**Exercise brief:**
The output must match the entries below exactly.

**Records for processing:**
┌────────
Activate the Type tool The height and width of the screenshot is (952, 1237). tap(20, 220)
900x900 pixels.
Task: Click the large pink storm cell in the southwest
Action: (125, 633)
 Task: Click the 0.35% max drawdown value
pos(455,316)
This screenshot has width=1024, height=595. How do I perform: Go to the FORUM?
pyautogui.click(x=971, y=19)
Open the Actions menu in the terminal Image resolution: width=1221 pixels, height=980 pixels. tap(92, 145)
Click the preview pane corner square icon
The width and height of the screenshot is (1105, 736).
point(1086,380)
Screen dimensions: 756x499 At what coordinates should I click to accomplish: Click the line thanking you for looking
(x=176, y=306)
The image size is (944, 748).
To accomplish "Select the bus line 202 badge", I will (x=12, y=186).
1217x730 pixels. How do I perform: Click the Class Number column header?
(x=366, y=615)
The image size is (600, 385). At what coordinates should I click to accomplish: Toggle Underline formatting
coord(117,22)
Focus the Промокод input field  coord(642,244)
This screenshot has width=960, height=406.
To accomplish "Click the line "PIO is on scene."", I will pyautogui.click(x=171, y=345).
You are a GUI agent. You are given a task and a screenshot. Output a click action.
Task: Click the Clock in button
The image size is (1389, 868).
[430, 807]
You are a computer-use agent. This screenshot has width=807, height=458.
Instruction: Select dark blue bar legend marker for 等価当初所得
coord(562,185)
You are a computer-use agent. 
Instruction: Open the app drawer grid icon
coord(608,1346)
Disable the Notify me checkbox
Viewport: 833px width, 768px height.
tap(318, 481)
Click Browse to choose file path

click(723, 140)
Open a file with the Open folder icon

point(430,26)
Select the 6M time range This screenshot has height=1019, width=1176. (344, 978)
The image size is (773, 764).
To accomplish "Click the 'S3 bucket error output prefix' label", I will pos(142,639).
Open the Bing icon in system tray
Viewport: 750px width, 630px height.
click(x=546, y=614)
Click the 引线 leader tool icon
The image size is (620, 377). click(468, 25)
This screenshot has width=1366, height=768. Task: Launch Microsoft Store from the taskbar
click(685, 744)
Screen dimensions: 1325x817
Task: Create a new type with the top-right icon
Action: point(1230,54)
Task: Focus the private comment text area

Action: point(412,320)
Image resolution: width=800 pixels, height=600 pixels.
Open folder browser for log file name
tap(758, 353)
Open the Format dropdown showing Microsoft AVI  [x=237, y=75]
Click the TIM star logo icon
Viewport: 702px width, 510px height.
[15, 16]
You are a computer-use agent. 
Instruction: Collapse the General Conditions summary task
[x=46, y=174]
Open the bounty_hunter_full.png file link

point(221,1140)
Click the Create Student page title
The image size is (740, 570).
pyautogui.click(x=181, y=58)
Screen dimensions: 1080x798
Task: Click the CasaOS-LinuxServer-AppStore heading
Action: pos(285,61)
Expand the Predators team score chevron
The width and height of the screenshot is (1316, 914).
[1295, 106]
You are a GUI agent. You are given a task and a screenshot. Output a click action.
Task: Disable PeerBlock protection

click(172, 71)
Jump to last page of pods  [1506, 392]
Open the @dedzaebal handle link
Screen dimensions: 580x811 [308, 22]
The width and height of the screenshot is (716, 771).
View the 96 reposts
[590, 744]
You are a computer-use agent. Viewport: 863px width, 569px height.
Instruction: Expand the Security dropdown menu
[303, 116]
└────────
**Output of the task:**
Activate the Type tool The height and width of the screenshot is (952, 1237). tap(20, 220)
900x900 pixels.
Task: Click the large pink storm cell in the southwest
Action: (125, 633)
 Task: Click the 0.35% max drawdown value
pos(455,316)
This screenshot has width=1024, height=595. How do I perform: Go to the FORUM?
pyautogui.click(x=971, y=19)
Open the Actions menu in the terminal Image resolution: width=1221 pixels, height=980 pixels. tap(92, 145)
Click the preview pane corner square icon
The width and height of the screenshot is (1105, 736).
point(1086,380)
Screen dimensions: 756x499 At what coordinates should I click to accomplish: Click the line thanking you for looking
(x=176, y=306)
The image size is (944, 748).
To accomplish "Select the bus line 202 badge", I will (x=12, y=186).
1217x730 pixels. How do I perform: Click the Class Number column header?
(x=366, y=615)
The image size is (600, 385). At what coordinates should I click to accomplish: Toggle Underline formatting
coord(117,22)
Focus the Промокод input field  coord(642,244)
This screenshot has width=960, height=406.
To accomplish "Click the line "PIO is on scene."", I will pyautogui.click(x=171, y=345).
You are a GUI agent. You are given a task and a screenshot. Output a click action.
Task: Click the Clock in button
The image size is (1389, 868).
[430, 807]
You are a computer-use agent. This screenshot has width=807, height=458.
Instruction: Select dark blue bar legend marker for 等価当初所得
coord(562,185)
You are a computer-use agent. 
Instruction: Open the app drawer grid icon
coord(608,1346)
Disable the Notify me checkbox
Viewport: 833px width, 768px height.
tap(318, 481)
Click Browse to choose file path

click(723, 140)
Open a file with the Open folder icon

point(430,26)
Select the 6M time range This screenshot has height=1019, width=1176. (344, 978)
The image size is (773, 764).
To accomplish "Click the 'S3 bucket error output prefix' label", I will pos(142,639).
Open the Bing icon in system tray
Viewport: 750px width, 630px height.
click(x=546, y=614)
Click the 引线 leader tool icon
The image size is (620, 377). click(468, 25)
This screenshot has width=1366, height=768. Task: Launch Microsoft Store from the taskbar
click(685, 744)
Screen dimensions: 1325x817
Task: Create a new type with the top-right icon
Action: point(1230,54)
Task: Focus the private comment text area

Action: point(412,320)
Image resolution: width=800 pixels, height=600 pixels.
Open folder browser for log file name
tap(758, 353)
Open the Format dropdown showing Microsoft AVI  [x=237, y=75]
Click the TIM star logo icon
Viewport: 702px width, 510px height.
[15, 16]
You are a computer-use agent. 
Instruction: Collapse the General Conditions summary task
[x=46, y=174]
Open the bounty_hunter_full.png file link

point(221,1140)
Click the Create Student page title
The image size is (740, 570).
pyautogui.click(x=181, y=58)
Screen dimensions: 1080x798
Task: Click the CasaOS-LinuxServer-AppStore heading
Action: pos(285,61)
Expand the Predators team score chevron
The width and height of the screenshot is (1316, 914).
[1295, 106]
You are a GUI agent. You are given a task and a screenshot. Output a click action.
Task: Disable PeerBlock protection

click(172, 71)
Jump to last page of pods  [1506, 392]
Open the @dedzaebal handle link
Screen dimensions: 580x811 [308, 22]
The width and height of the screenshot is (716, 771).
View the 96 reposts
[590, 744]
You are a computer-use agent. Viewport: 863px width, 569px height.
Instruction: Expand the Security dropdown menu
[303, 116]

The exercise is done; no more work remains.